--- begin Dataset extract ---
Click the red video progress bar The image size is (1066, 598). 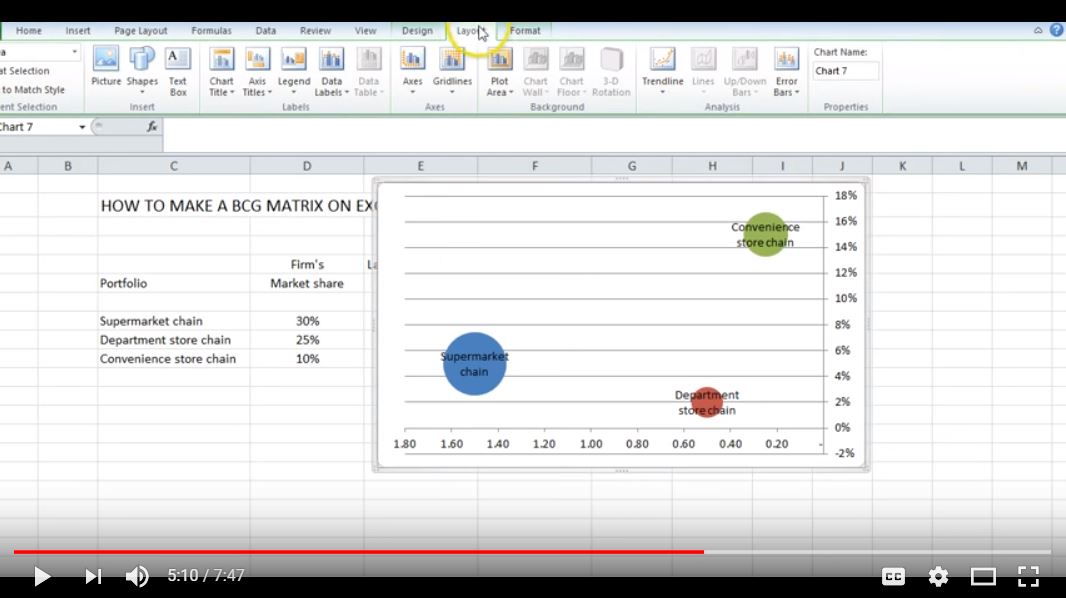[x=350, y=551]
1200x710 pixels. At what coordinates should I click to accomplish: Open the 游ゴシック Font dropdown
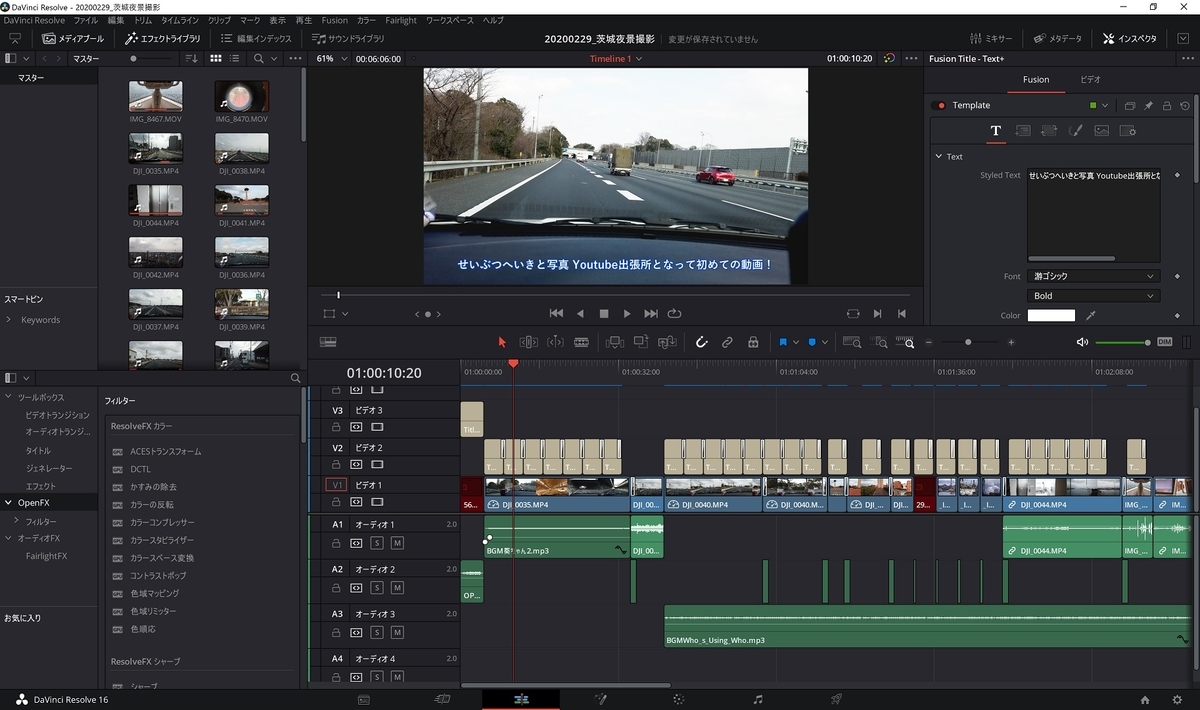[x=1092, y=276]
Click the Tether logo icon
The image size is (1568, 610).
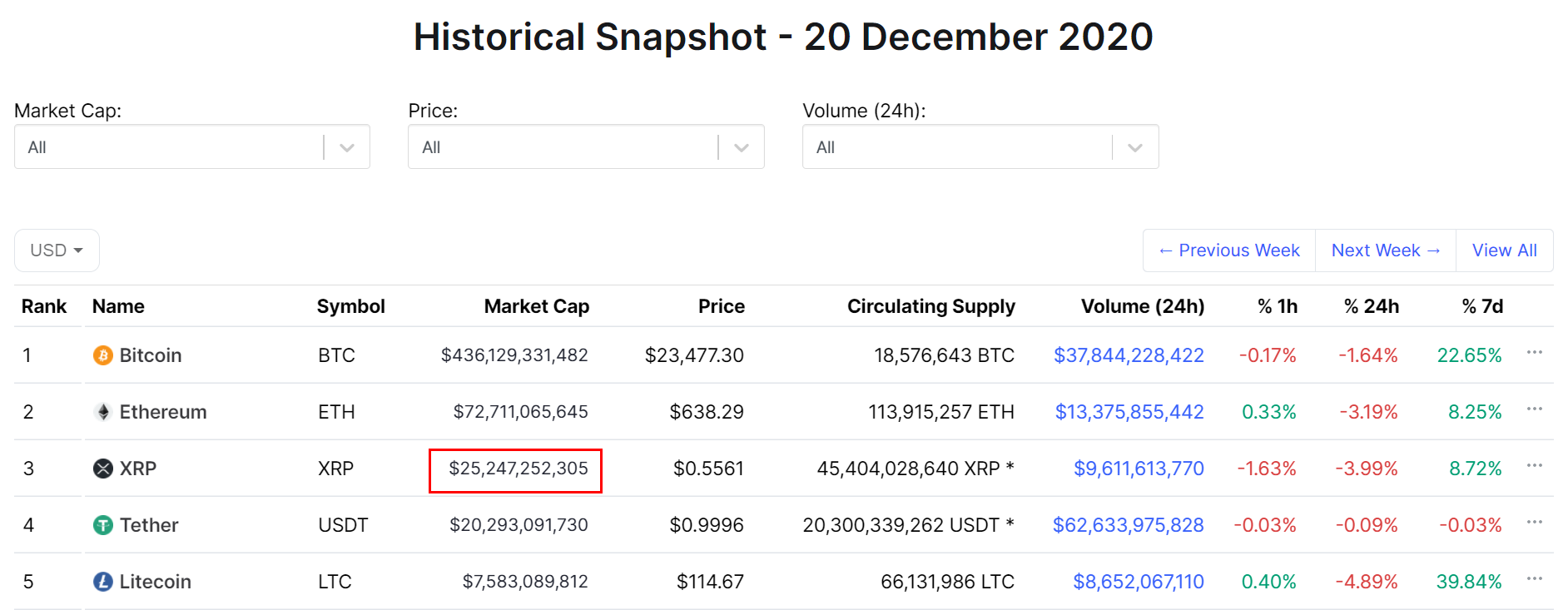102,525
--- end Dataset extract ---
- **What you are asked to do**
Please write out the listing again, starting at the line with "1200x710 pixels. At" (that line included) and running through the end, with the requests kept in place. Add 81 to every number in the coordinates, and omit the pictures.

- **Final result**
1200x710 pixels. At what coordinates should I click to accomplish: Open the 游ゴシック Font dropdown
[x=1173, y=357]
Click the Tether logo icon
The image size is (1568, 610).
183,606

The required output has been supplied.